Ob-Gyn Coding Alert

You Be the Coder:

Placenta Delivery May Mean Modifier 52

Question: If my ob-gyn didn't make it into the room for the baby delivery and delivers only the placenta, can he also bill for admission, subsequent hospital care and discharge services? Or would the placenta's delivery include these E/M services?

Colorado Subscriber

Answer: You have the option of billing globally (such as 59400, Routine obstetric care including antepartum care, vaginal delivery [with or without episiotomy, and/or forceps] and postpartum care) with modifier 52 (Reduced service). This will tell carriers the ob-gyn provided all of her care except the delivery and another doctor is not billing the delivery.

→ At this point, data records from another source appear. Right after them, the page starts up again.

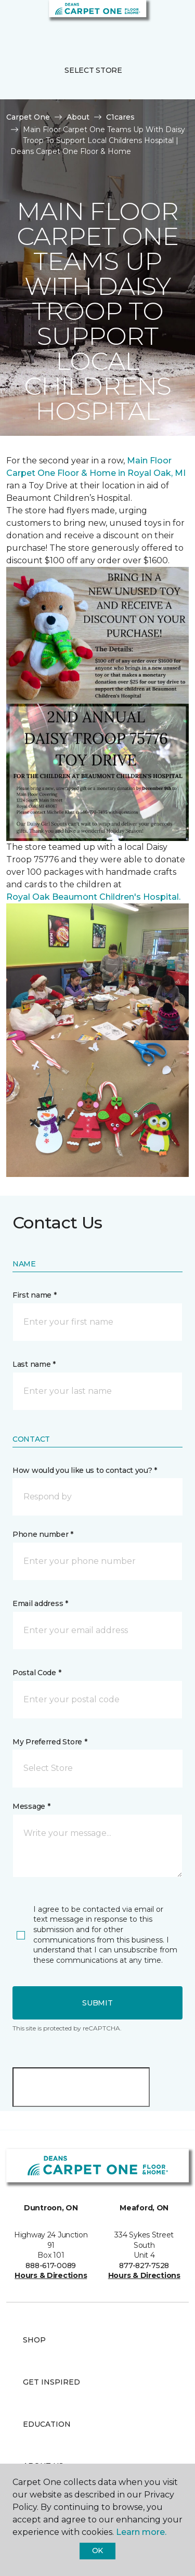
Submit (97, 2003)
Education (47, 2424)
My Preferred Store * (49, 1741)
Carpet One (28, 117)
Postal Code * (36, 1672)
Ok (97, 2550)
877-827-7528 (144, 2265)
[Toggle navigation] (15, 21)
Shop (34, 2340)
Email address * (40, 1603)
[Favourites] (168, 21)
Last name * (34, 1364)
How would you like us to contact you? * (84, 1470)
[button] (155, 21)
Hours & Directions (51, 2275)
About (78, 117)
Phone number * (42, 1534)
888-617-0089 (50, 2265)
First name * (34, 1295)
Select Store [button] (93, 70)
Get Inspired (51, 2382)
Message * (31, 1806)
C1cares (120, 117)
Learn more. (141, 2532)
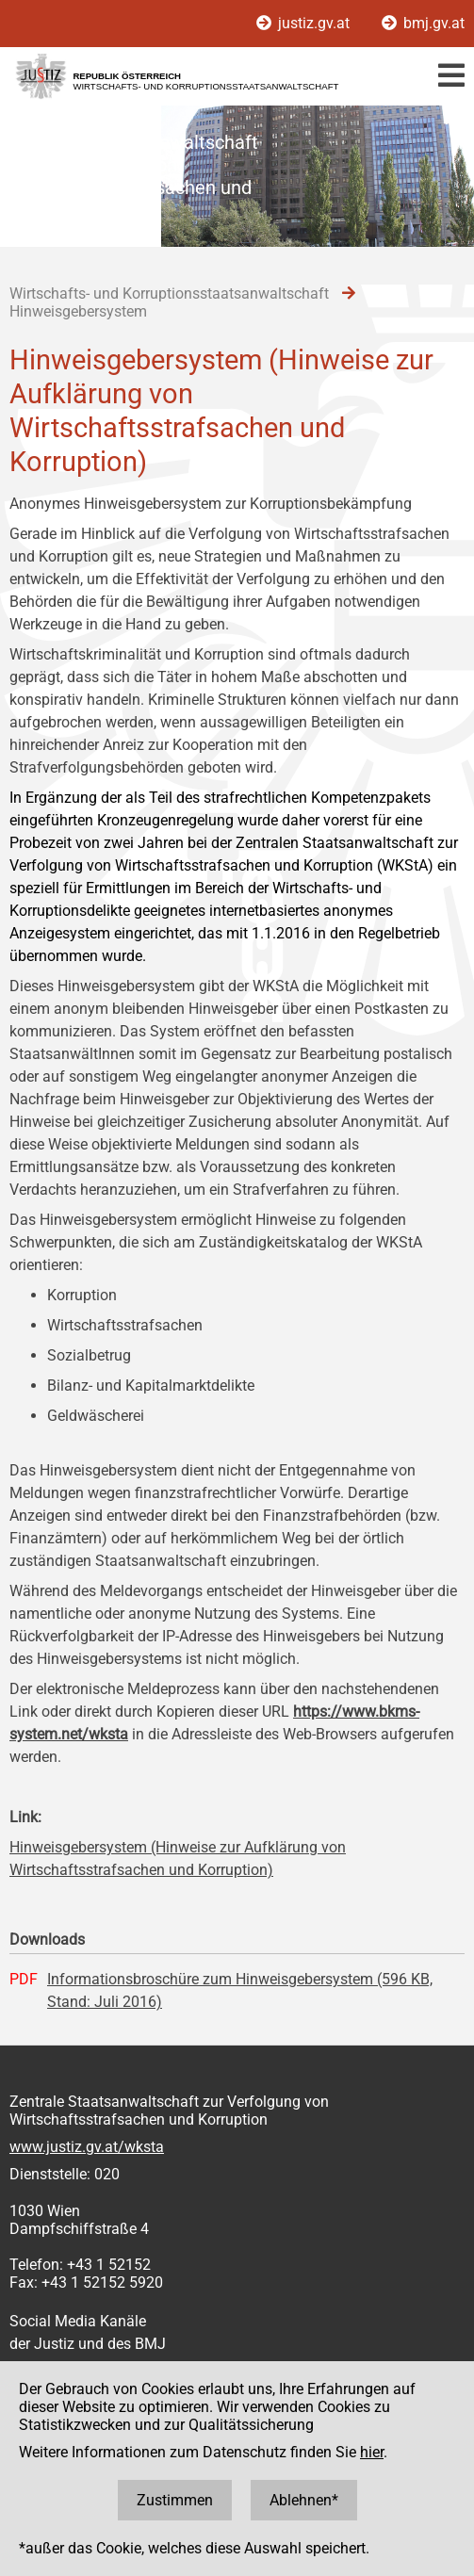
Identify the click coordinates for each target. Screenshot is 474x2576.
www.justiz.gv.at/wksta (86, 2147)
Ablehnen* (304, 2500)
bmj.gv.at (423, 23)
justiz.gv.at (304, 23)
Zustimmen (175, 2500)
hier (372, 2452)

Otherwise, you would have to bill antepartum care (59425, Antepartum care only; 4-6 visits or 59426, - 7 or more visits) and postpartum care (59430, Postpartum care only [separate procedure]) separately.

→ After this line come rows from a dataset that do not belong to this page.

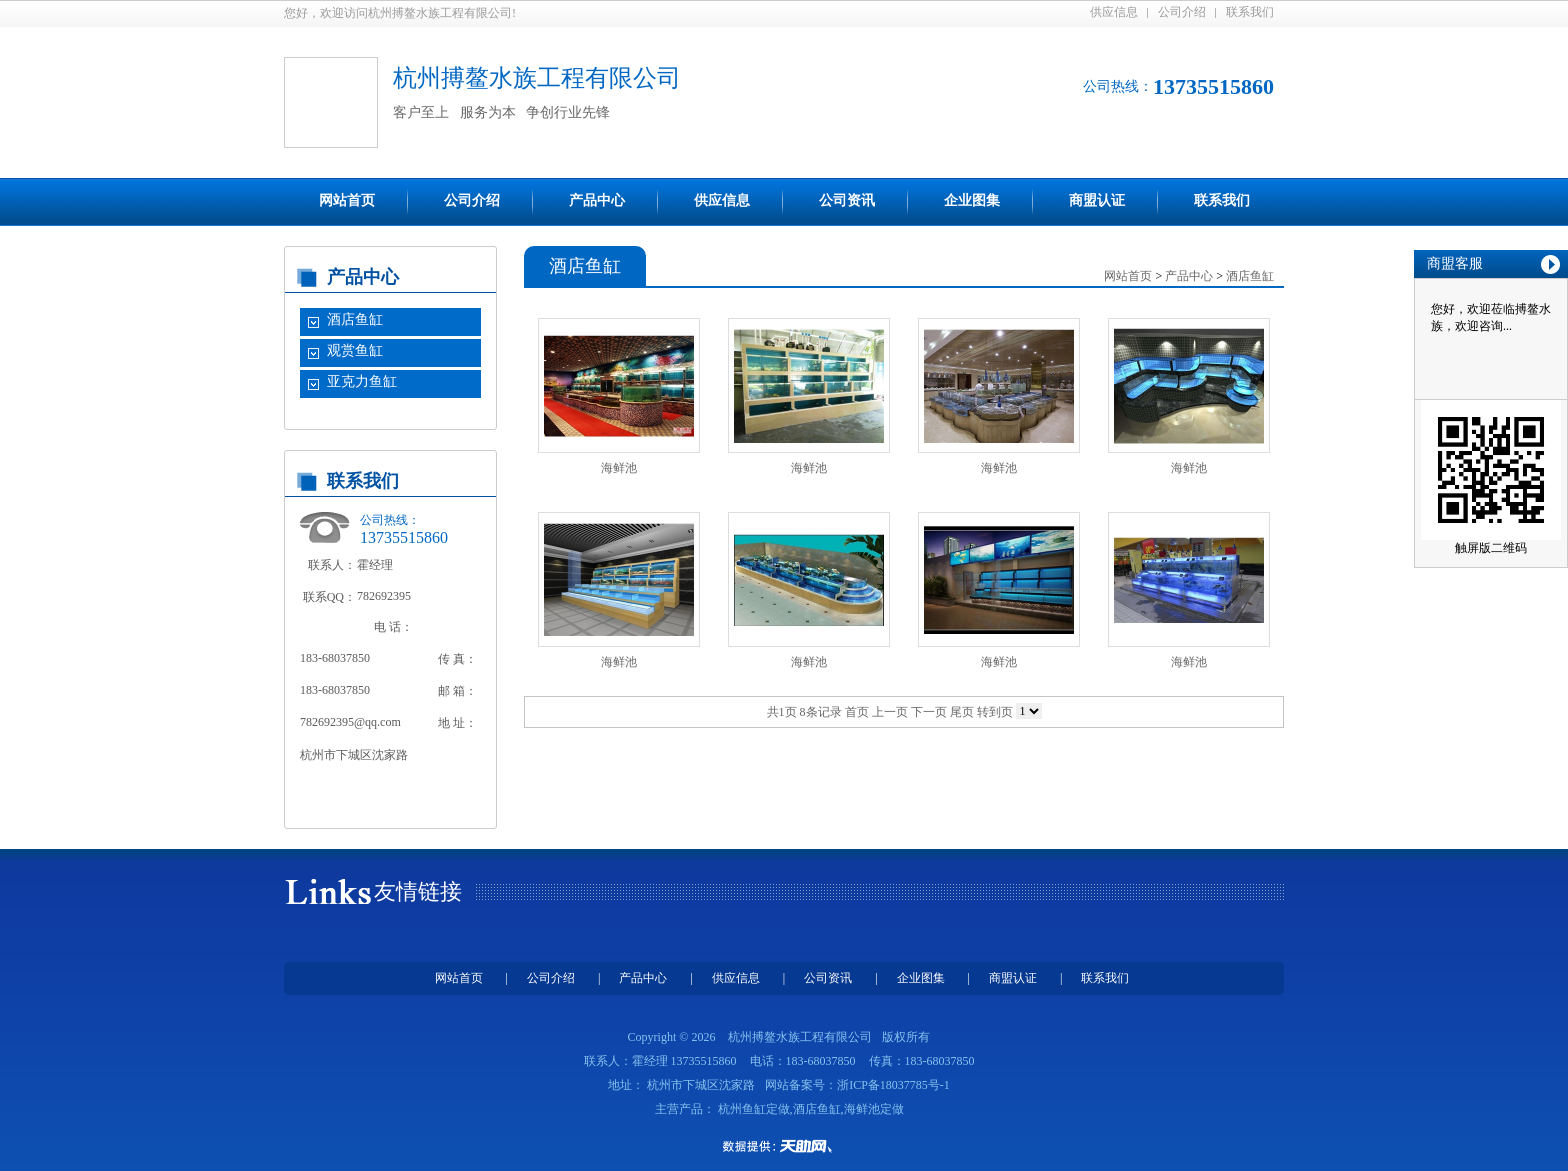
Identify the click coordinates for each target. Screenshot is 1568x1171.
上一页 (890, 712)
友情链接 (418, 891)
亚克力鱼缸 (362, 381)
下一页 (929, 712)
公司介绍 (1182, 12)
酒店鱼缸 (355, 319)
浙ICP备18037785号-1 (893, 1085)
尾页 (962, 712)
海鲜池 (619, 468)
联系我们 (1250, 12)
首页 (857, 712)
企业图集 (972, 200)
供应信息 (1114, 12)
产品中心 (597, 200)
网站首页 (347, 200)
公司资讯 (847, 200)
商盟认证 (1097, 200)
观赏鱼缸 (355, 350)
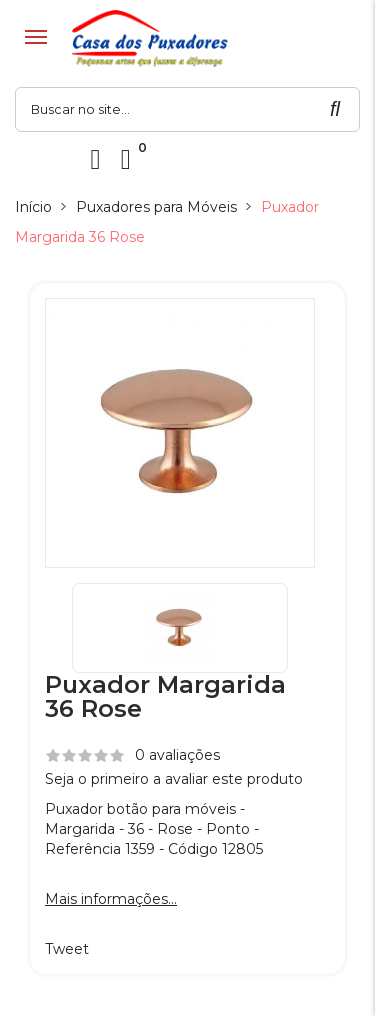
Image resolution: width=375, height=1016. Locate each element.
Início (33, 207)
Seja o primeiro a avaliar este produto (174, 779)
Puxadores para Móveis (156, 207)
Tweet (67, 949)
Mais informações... (111, 899)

In that case, you would report the placenta delivery (59414, Delivery of placenta [separate procedure]) and possibly the admission (99221-99223, Initial hospital care, per day, for the evaluation and management of a patient ...).

But once you bill for delivery of the placenta, you may not find much success obtaining payment for subsequent visits (99231-99233, Subsequent hospital care, per day, for the evaluation and management of a patient ...) or discharge (99238-99239, Hospital discharge day management -). Payers frequently bundle these services.